- Required work -
- 1) Reproduce the stretch of the ICD-10 article from "Why Documenting and" through "billing from payers." word for word.
- 2) Answer these questions from the ICD-10 article:
(a) By what range is productivity expected to drop during the changeover?
(b) On average, how long did Canada take to regain stability after its transition?
(c) What delay in Accounts Receivable does the article call inevitable during the transition?

- Excerpt provided -
The transition to ICD-10 is one of the biggest changes to healthcare which will ensure greater specificity and accurate health trends’ tracking. Without doubt, this transition will be difficult. During the changeover, a drop in productivity by 30% to 60% is expected. The duration of this productivity drop depends on your practice’s size, how trained your coders are, denial management techniques and contingency measures to overcome cash flow disruptions.
Financial Costs of the ICD-10 Conversion
The financial costs of ICD-10 conversion close in at $83,000 for a practice consisting of 2 physicians according to a 2008 study. A greater sum of the costs is due to increased documentation expenditure. 25% of the cost of ICD-10 disruptions is because of cash flow disruptions.
Why Documenting and Coding Will Take More Time
Most of the alterations that ICD-10 brings are about code organization, composition, detail level and structure. The new jargon is to be used for all documentation and also supports medical necessity and diagnosis reporting. Failing to do so will cause a spike in the claim rejections.
Canada’s Dip in Productivity Following ICD-10 Transition
We can learn from Canada’s transition to ICD-10. Productivity dropped before, during and after the transition and took six months on average to regain stability. The drop in productivity is attributable to slower claim processing, training time, inquiries from coders and questions regarding medical billing from payers.
Its important point to note here is that Canada does not use coding for compensations which essentially means that ICD-10 in the United States is more intricate.
Possible Cash Flow Issues after ICD-10 Implementation
Practices that have done almost everything to prevent a drop in productivity can also expect a stoppage in medical billing. A delay of 10 days in Accounts Receivable is inevitable during the transition. Failing to take pre-emptive measures can cause a decrease in cash reserves fast.
Productivity loss can be minimized greatly by adopting training and practice time for the medical billing staff. There is no use denying that cash flow problems will be eliminated altogether. It is also advisable to prepare credit or cash reserves to lessen the impact of the ICD-10 transition on the revenue management cycle.

- Available data -
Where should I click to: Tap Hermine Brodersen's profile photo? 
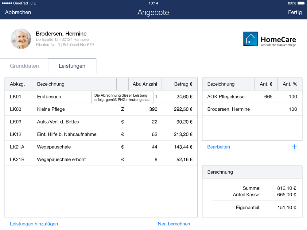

- Problem solutions -
- 1)
Why Documenting and Coding Will Take More Time
Most of the alterations that ICD-10 brings are about code organization, composition, detail level and structure. The new jargon is to be used for all documentation and also supports medical necessity and diagnosis reporting. Failing to do so will cause a spike in the claim rejections.
Canada’s Dip in Productivity Following ICD-10 Transition
We can learn from Canada’s transition to ICD-10. Productivity dropped before, during and after the transition and took six months on average to regain stability. The drop in productivity is attributable to slower claim processing, training time, inquiries from coders and questions regarding medical billing from payers.

- 2)
(a) 30% to 60%
(b) Six months
(c) 10 days